* **Interface element records**

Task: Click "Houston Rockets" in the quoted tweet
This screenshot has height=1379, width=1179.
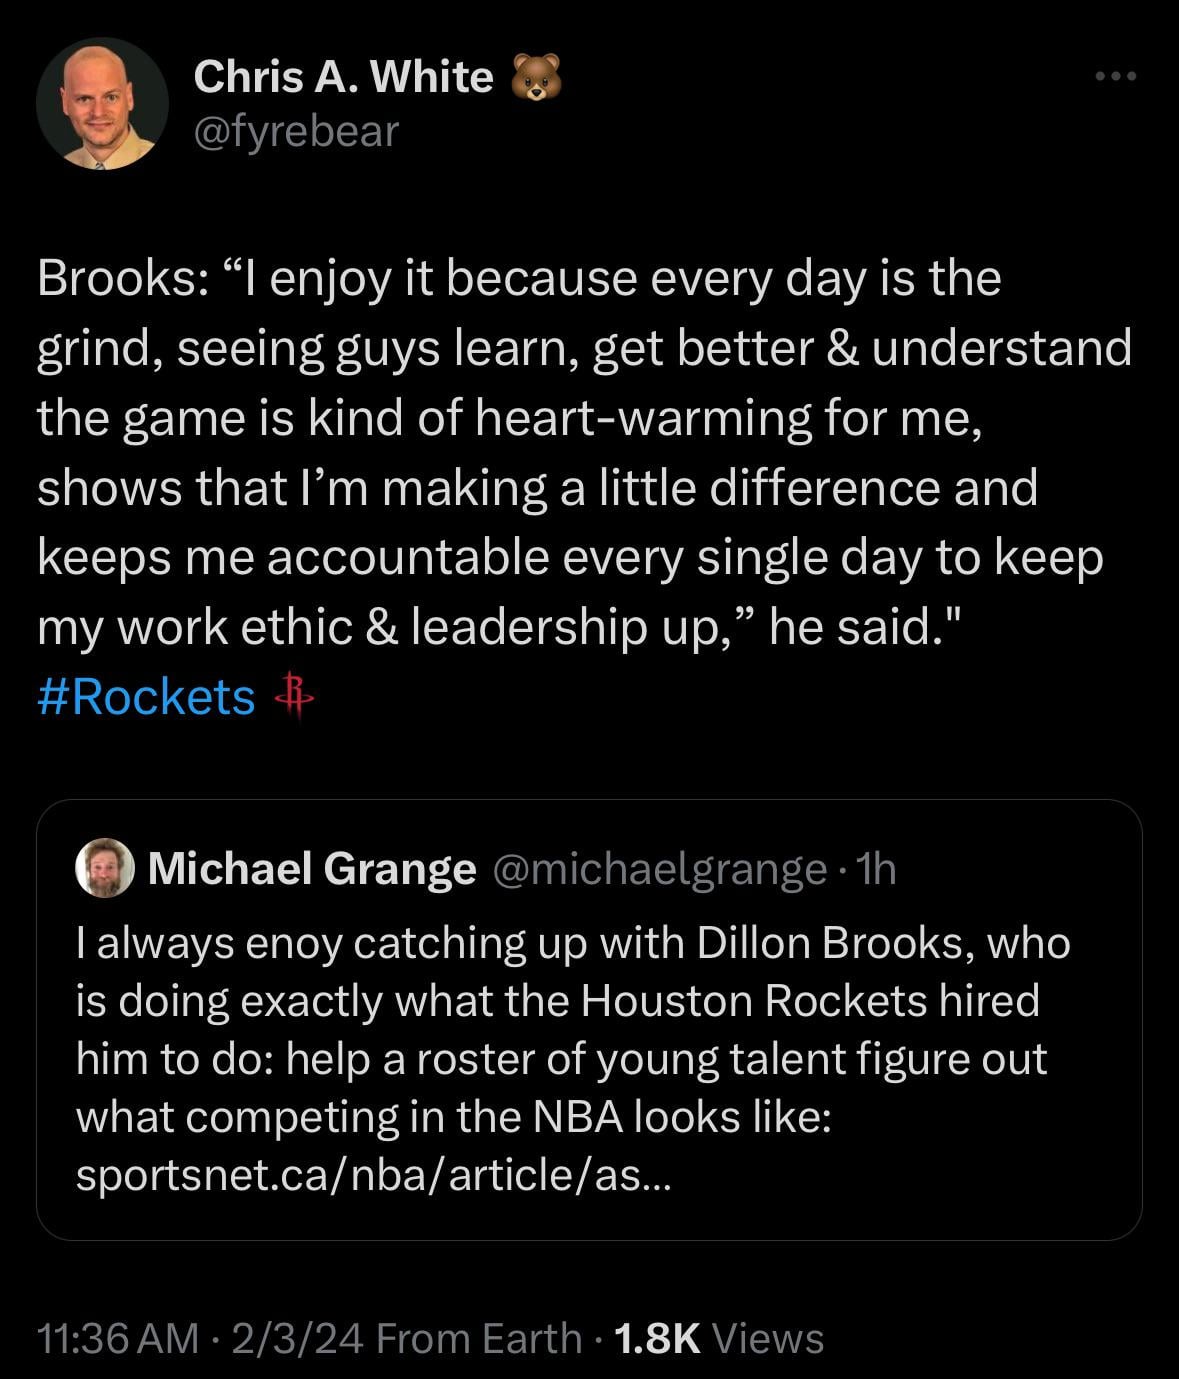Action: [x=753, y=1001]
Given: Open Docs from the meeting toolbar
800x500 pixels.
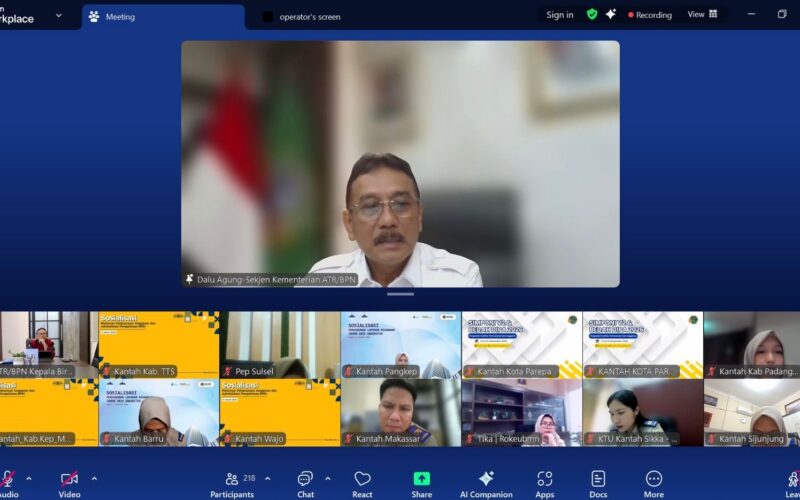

* **WRITTEN TASK**
Recast every line of the items above as a Markdown table with two columns, Row and Line, giving each line its row number and skipping blank lines. Leave the pictures out.

* **COMPLETED EXERCISE**
| Row | Line |
|---|---|
| 1 | Task: Click "Houston Rockets" in the quoted tweet |
| 2 | This screenshot has height=1379, width=1179. |
| 3 | Action: [x=753, y=1001] |
| 4 | Given: Open Docs from the meeting toolbar |
| 5 | 800x500 pixels. |